Quihi is a settlement in Medina County, in the U.S. state of Texas.  Located  north of Hondo, it sits at the intersection of Farm to Market Road 2676 and Quihi Creek. In 1936, Quihi received centennial marker Number 5537, a gray granite marker placed to commemorate the Texas Centennial.

Establishment
In 1845, basque empresario Henri Castro laid out the town on Quihi Lake.
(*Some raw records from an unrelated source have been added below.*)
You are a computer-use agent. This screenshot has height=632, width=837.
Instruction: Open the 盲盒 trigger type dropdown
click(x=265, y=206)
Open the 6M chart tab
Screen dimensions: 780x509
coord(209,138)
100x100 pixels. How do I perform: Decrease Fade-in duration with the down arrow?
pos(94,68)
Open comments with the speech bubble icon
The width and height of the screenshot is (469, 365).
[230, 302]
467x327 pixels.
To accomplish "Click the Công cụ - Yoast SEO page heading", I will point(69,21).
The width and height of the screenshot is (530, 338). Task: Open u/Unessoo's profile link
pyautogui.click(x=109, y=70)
The first of Castro's colony's families who arrived in 1846 were from the Alsace region.

One week after their arrival, two families were slaughtered by Indians, the colonists tried to fortify the settlement against Indian depredations, but were targets of repeated incidents until the 1870s.

Bethlehem Lutheran Church was established in 1852, and a private school opened in 1856.

Post office
Louis Boehle was the first postmaster when the Quihi post office was established in 1854. The post office was discontinued in 1872, and the mail routed to New Fountain.

20th and 21st centuries
The Quihi Schützen Verein (marksmen club) was established in 1890. The club is still active but renamed the Quihi Gun Club and claiming a county-wide membership of upwards of 1,000.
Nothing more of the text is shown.